------ Extrait à lire
La question de la dette mondiale

Le samedi 27 janvier 2018, environ 200 personnes ont participé à la conférence internationale “La question de la dette mondiale” organisée par le CADTM Italie en collaboration avec le diocèse de Pescara.

tiré de : Objet : [CADTM-INFO] BULLETIN ÉLECTRONIQUE - Mardi 6 février 2018

Pourquoi la dette est une question mondiale ? Parce qu’il s’agit d’un phénomène présent partout dans le monde et à n’importe quelle période historique avec des différences plus ou moins importantes. Parce que la dette publique, et dans certains cas la dette privée, affectent tout le monde. Certaines dettes deviennent parfois armes de destruction massive pour les peuples provocant crise économique, augmentation de la pauvreté et des inégalités, migrations. Comme pour d’autres pays européens, la récente crise de la dette italienne, produit de la crise financière de 2007-2008, a signifié coupes dans les secteurs publics (surtout au niveau local), privatisations et augmentation des taxes |1|.

La matinée a été consacrée à l’analyse comparative des conséquences de la dette dans différents pays du monde et aux solutions possibles.
------------
------ Données fournies
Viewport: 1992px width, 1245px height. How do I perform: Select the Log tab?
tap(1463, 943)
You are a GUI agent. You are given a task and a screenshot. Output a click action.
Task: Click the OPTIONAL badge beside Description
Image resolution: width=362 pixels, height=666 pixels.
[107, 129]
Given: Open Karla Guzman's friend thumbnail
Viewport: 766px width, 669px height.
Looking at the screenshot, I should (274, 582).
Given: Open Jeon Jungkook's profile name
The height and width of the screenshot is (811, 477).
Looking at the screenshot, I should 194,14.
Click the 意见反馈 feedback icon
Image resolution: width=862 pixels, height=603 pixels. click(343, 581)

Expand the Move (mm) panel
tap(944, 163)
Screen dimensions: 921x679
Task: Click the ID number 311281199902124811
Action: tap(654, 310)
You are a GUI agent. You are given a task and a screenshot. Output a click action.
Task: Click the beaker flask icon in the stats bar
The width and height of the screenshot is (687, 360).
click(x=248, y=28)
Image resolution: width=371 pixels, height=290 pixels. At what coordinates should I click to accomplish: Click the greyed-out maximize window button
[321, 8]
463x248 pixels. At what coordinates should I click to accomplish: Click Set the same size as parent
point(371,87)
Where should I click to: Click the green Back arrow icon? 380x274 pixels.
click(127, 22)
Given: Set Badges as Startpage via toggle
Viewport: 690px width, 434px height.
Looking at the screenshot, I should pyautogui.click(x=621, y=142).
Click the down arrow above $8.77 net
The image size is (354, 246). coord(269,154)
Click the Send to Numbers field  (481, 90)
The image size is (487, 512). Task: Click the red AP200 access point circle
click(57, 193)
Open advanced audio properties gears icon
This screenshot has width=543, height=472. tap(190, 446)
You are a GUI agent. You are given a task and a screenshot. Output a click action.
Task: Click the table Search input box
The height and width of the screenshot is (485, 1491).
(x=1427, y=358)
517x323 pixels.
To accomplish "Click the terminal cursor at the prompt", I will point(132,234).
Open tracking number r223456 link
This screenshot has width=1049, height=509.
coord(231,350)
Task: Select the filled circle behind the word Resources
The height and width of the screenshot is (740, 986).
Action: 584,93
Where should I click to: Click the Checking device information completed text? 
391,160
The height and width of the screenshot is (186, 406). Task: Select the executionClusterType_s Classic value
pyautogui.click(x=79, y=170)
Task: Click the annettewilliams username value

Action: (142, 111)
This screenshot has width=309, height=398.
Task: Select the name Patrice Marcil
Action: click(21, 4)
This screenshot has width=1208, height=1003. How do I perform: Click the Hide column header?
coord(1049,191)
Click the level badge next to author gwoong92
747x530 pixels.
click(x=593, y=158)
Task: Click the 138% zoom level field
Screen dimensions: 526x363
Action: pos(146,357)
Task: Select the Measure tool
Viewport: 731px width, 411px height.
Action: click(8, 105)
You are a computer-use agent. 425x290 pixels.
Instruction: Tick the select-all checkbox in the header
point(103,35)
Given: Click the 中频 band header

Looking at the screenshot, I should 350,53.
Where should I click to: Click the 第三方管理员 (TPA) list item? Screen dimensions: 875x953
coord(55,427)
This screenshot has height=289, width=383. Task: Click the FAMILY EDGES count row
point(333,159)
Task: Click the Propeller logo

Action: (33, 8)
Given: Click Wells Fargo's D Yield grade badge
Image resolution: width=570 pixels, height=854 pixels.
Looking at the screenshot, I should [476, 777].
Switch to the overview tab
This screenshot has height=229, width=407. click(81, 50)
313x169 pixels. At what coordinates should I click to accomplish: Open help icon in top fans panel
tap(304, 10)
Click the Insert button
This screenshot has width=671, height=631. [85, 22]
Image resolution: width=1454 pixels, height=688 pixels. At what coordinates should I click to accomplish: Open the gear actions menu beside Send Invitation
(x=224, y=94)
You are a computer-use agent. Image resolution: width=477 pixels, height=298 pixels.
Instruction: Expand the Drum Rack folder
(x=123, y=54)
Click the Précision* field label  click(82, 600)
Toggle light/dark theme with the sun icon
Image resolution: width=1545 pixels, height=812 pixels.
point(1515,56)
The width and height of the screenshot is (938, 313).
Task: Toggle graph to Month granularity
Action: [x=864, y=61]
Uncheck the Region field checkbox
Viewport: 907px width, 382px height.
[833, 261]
------------
Tâche courte 1 =
Recopie l'extrait sur la dette mondiale, de « Pourquoi la dette » jusqu'à « des taxes |1|. ».
Tâche courte 2 =
Dispose en tableau Markdown les lignes fournies, de celle qui contient « Click the level badge next to author gwoong92 » jusqu'à celle qui contient « Action: (33, 8) », les deux incluses, sans les lignes vides. Utilise deux colonnes : N° pour le numéro d'ordre et Contenu pour la ligne.
L'extrait et les lignes n'ont aucun lien entre eux.

Réponse rédigée 1 =
Pourquoi la dette est une question mondiale ? Parce qu’il s’agit d’un phénomène présent partout dans le monde et à n’importe quelle période historique avec des différences plus ou moins importantes. Parce que la dette publique, et dans certains cas la dette privée, affectent tout le monde. Certaines dettes deviennent parfois armes de destruction massive pour les peuples provocant crise économique, augmentation de la pauvreté et des inégalités, migrations. Comme pour d’autres pays européens, la récente crise de la dette italienne, produit de la crise financière de 2007-2008, a signifié coupes dans les secteurs publics (surtout au niveau local), privatisations et augmentation des taxes |1|.

Réponse rédigée 2 =
| N° | Contenu |
|---|---|
| 1 | Click the level badge next to author gwoong92 |
| 2 | 747x530 pixels. |
| 3 | click(x=593, y=158) |
| 4 | Task: Click the 138% zoom level field |
| 5 | Screen dimensions: 526x363 |
| 6 | Action: pos(146,357) |
| 7 | Task: Select the Measure tool |
| 8 | Viewport: 731px width, 411px height. |
| 9 | Action: click(8, 105) |
| 10 | You are a computer-use agent. 425x290 pixels. |
| 11 | Instruction: Tick the select-all checkbox in the header |
| 12 | point(103,35) |
| 13 | Given: Click the 中频 band header |
| 14 | Looking at the screenshot, I should 350,53. |
| 15 | Where should I click to: Click the 第三方管理员 (TPA) list item? Screen dimensions: 875x953 |
| 16 | coord(55,427) |
| 17 | This screenshot has height=289, width=383. Task: Click the FAMILY EDGES count row |
| 18 | point(333,159) |
| 19 | Task: Click the Propeller logo |
| 20 | Action: (33, 8) |